-- TASK STATEMENT --
For this exercise, return exactly the lines of the material below that begin at the one with "The width and height of the screenshot is (771, 496)." and stop after the one with "Click the play animation button in timeline".
━━ DATA
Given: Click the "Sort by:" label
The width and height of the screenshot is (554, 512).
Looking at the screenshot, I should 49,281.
━━━━
━━ DATA
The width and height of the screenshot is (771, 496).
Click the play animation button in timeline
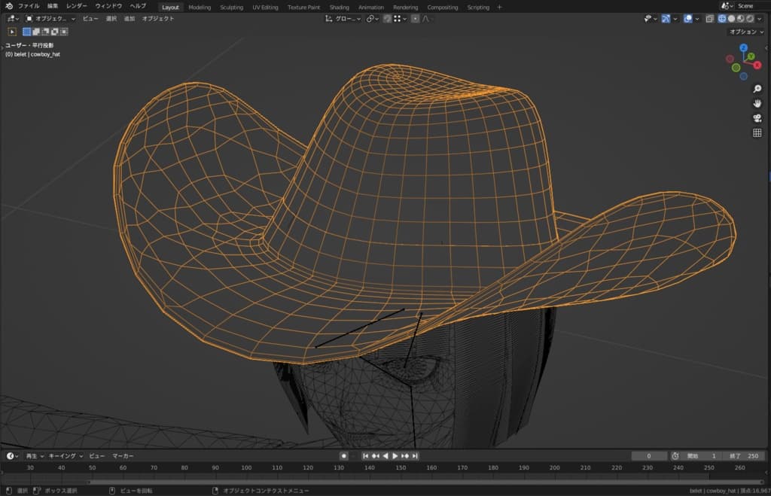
━━━━
-- EXPECTED ANSWER --
The width and height of the screenshot is (771, 496).
Click the play animation button in timeline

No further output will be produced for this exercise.